Mathematics professor

Sergei Stepanovich Starchenko (Сергей Степанович Старченко) is a mathematical logician who was born and grew up in the Soviet Union and now works in the USA.

Starchenko graduated from the Novosibirsk State University in 1983 with M.S. and then in 1987 received his Ph.D. (Russian Candidate degree) there. His doctoral dissertation Number of models of Horn theories was written under the supervision of Evgenii Andreevich Palyutin. Starchenko was an assistant professor of mathematics at Vanderbilt University and is now a full professor at the University of Notre Dame.

2013 he received the Karp Prize with Ya’acov Peterzil for collaborative work with two other mathematicians. With Peterzil he applied the theory of o-minimal structures to problems in algebra and real and complex analysis.

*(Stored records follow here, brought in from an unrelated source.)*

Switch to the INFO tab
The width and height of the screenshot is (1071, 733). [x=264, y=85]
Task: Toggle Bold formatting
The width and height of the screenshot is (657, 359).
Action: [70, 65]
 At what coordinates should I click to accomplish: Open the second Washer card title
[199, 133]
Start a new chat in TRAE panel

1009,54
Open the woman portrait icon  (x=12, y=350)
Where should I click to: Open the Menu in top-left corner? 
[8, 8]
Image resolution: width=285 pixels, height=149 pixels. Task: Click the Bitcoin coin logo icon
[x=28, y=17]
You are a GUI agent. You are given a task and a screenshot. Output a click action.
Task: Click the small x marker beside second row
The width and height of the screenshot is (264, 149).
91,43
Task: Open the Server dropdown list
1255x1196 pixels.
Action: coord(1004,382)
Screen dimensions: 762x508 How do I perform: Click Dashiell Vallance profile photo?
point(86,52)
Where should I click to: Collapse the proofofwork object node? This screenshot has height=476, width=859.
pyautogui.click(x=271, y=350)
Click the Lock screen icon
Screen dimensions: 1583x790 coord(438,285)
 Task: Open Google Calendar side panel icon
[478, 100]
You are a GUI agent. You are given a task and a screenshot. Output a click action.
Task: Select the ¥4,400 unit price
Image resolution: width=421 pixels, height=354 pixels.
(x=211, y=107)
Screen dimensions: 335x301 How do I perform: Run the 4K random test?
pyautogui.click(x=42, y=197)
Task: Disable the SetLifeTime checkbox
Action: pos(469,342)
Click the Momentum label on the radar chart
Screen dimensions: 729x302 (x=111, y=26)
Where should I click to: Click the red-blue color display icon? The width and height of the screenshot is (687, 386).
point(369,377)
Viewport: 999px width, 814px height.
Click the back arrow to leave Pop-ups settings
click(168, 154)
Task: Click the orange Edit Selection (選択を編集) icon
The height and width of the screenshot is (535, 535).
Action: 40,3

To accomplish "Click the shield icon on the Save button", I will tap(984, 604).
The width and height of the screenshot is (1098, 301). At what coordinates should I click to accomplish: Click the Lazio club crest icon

In 2010 Starchenko was, along with Peterzil, Invited Speaker with the talk Tame complex analysis and o-minimality at the International Congress of Mathematicians in Hyderabad. Starchenko became a Fellow of the American Mathematical Society in the class of 2017. In 2014, he and Kobi Peterzil were invited to give the Tarski Lectures at the University of California, Berkeley.

==Selected publications==
- with Y. Peterzil: Geometry, Calculus and Zil'ber Conjecture, Bulletin of Symbolic Logic, vol. 2, 1996, pp. 72–83.
- with Y. Peterzil: A trichotomy theorem for o-minimal structures, Proc. London Math. Soc., vol. 77, 1998, pp. 481–523
- with Y. Peterzil and A. Pillay: Definably simple groups in o-minimal structures, Transactions American Mathematical Society, vol. 352, 2000, pp. 4397–4419
- with Y. Peterzil: Uniform definability of the Weierstrass ℘-functions and generalized tori of dimension one, Selecta Math. (N.S.), vol. 10, 2004, pp. 525–550.
- with Y. Peterzil: Definability of restricted theta functions and families of abelian varieties, Duke Math. J., vol. 162, 2013, pp., 731–765.
- with Peterzil: Mild manifolds and a non-standard Riemann existence theorem, Selecta Math. (N.S.), vol. 14, 2009, pp. 275–298.
- On the tomography theorem by P. Schapira: in: Model theory with applications to algebra and analysis. vol. 1, London Math. Soc. Lecture Note Ser., 349, Cambridge Univ. Press, Cambridge, 2008, pp. 283–292
- with Rahim Moosa: K-analytic versus ccm-analytic sets in nonstandard compact complex manifolds, Fund. Math., vol. 198, 2008, pp. 139–148. ]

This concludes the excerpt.